Famed children’s author E. (Edith) Nesbit’s “Story of the Treasure Seekers” (1899) describes a greedy moneylender, Mr. Rosenbaum, as a “little old gentleman with a very long black coat and a very long white beard and a hookey nose — like a falcon.” Yet in another children’s book, “Harding’s Luck” (1909), Nesbit wrote with grudging admiration of a Jewish florist: “The sense of romance, of great things all about them transcending the ordinary things of life — this in the Jews has survived centuries of torment, shame, cruelty, and oppression.” What changed the mind of Nesbit (1858–1924), who in addition to her writing was a socialist activist and co-founder of England’s Fabian Society? Surely she had read about the increasingly murderous anti-Semitic pogroms in Russia, whether the 1903 Easter pogrom in Kishinev or the 1905 Odessa pogrom. This legacy of violence against Jews might explain Nesbit’s sympathetic evolution on the subject.

Other writers were more open-minded to begin with, such as Lewis Carroll, who distributed free copies of his “Alice in Wonderland” to hospitalized children. When asked whether copies should be distributed at a London Jewish hospital, he commented: “Why in the world shouldn’t little Israelites read ‘Alice’ as well as other children?” Less open-minded was Beatrix Potter, who, in “The Fairy Caravan” (1929), about a guinea pig that runs away from home to join a circus, includes among the anthropomorphized animal, a greedy hoarder of a starling with the Jewish-sounding name of Ikey Shepster.

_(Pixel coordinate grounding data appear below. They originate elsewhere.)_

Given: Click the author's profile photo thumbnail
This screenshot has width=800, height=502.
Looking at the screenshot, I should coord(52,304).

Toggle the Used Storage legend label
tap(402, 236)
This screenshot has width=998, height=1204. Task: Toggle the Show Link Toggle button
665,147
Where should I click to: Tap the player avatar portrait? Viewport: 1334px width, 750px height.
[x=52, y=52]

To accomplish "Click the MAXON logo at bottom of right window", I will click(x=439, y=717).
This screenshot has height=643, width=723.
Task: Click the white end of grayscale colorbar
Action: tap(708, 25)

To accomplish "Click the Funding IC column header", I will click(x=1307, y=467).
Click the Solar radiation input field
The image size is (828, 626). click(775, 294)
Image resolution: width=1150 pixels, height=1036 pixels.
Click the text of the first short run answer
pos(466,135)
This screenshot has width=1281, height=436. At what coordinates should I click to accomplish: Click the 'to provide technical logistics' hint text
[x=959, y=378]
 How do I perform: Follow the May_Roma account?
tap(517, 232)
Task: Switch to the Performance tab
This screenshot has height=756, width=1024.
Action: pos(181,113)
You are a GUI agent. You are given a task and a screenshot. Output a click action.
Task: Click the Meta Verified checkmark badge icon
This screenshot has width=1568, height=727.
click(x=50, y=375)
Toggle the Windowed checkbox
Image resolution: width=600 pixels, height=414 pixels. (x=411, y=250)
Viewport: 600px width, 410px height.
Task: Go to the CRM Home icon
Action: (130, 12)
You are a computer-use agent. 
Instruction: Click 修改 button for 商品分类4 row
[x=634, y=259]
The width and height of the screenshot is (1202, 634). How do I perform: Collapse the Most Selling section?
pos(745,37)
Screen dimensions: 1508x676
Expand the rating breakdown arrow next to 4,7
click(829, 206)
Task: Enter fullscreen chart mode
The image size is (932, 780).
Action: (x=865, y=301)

Surprisingly, the Holocaust did not mark an end to these British stereotypes, and Travis decisively contradicts George Orwell’s overly optimistic 1945 essay “Anti-Semitism in Britain,” which asserts that nasty Jewish stereotypes disappeared from British popular culture “after 1934.” These negative images proved durable, and in 1959, Iona and Peter Opie’s “The Lore and Language of Schoolchildren” noted that “children colloquially refer to a Jewish person as a Yid, Shylock, or Hooknose.”

Small wonder that in recent years controversy has erupted, as when the British Jewish journalist Dina Rabinovitch (1963–2007), daughter of Israel’s Rabbi Nahum Rabinovitch and wife of the lawyer and historian of anti-Semitism Anthony Julius, interrupted her chronicle of an ultimately unsuccessful struggle against breast cancer to criticize a children’s book. “Not the End of the World” (2005) by the British writer Geraldine McCaughrean told the story of the biblical Noah while attacking Judaism as a patriarchal religion. Rabinovitch lucidly commented that the book offered a “jaundiced view of Old Testament religion,” adding:

“Noah and his family are described as practising Jewish law (there are references, for instance, to circumcision and the prohibition of the making of images). Yet, according to biblical chronology, Noah comes long before the commandments (and Abraham, later in the book of Genesis, is the first to be circumcised). So while claiming to be ‘real’ the tale avoids being firmly rooted in any contextual reality and its own source material.”

“Jews and Jewishness in British Children’s Literature” implies that such misunderstandings and misreadings are likely to continue in the foreseeable future.

Benjamin Ivry is a frequent contributor to the Forward.